> [RECORDS FOR THE EXERCISE]:
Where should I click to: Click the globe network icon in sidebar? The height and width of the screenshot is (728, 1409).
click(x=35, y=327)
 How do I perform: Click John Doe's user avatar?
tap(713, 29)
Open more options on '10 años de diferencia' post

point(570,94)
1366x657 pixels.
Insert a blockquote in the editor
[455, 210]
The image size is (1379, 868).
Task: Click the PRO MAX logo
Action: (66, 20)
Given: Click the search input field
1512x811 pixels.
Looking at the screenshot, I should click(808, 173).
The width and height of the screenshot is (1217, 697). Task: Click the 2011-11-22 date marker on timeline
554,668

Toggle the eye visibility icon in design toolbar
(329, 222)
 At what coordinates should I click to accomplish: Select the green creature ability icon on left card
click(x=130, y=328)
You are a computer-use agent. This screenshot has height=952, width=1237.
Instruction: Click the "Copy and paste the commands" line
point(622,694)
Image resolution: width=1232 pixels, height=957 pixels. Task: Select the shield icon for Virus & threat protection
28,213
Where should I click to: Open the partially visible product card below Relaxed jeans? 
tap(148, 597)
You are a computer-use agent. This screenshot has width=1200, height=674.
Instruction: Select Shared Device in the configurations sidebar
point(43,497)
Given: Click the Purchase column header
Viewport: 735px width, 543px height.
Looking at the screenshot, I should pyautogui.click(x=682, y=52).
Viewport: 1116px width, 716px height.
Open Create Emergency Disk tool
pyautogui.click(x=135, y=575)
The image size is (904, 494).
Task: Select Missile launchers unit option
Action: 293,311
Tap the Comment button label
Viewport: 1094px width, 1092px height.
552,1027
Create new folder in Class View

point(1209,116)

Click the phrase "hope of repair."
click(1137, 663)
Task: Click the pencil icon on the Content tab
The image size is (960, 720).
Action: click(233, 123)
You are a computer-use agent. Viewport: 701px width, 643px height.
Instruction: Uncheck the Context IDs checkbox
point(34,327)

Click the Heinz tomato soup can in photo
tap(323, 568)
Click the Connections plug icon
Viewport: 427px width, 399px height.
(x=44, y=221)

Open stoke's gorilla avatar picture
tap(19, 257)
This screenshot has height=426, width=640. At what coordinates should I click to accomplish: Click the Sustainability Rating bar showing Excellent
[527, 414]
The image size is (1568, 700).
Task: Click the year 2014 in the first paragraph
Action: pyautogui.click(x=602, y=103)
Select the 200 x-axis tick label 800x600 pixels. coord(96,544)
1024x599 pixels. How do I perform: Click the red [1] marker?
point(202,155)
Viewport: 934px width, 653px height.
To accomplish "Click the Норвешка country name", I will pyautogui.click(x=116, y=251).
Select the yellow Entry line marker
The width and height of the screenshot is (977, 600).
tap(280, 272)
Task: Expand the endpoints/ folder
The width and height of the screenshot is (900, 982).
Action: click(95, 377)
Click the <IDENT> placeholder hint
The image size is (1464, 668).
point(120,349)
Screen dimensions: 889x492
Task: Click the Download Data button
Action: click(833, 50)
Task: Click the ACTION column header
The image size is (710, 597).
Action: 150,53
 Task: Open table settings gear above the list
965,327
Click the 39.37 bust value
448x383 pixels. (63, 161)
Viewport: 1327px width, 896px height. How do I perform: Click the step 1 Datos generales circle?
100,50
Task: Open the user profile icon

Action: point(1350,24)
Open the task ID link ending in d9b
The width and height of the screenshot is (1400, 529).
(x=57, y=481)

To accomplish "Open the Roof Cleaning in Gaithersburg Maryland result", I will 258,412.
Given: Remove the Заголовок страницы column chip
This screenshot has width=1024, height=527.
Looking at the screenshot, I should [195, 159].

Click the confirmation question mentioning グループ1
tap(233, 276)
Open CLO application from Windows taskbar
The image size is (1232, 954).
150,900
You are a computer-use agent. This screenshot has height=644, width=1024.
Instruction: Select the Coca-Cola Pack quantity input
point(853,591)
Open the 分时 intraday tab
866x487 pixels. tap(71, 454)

> [AIM OF THE EXERCISE]: The lines to return are those holding the string "column" anywhere in the listing above.

> [YOUR SOLUTION]:
Given: Click the Purchase column header
Task: Click the ACTION column header
Given: Remove the Заголовок страницы column chip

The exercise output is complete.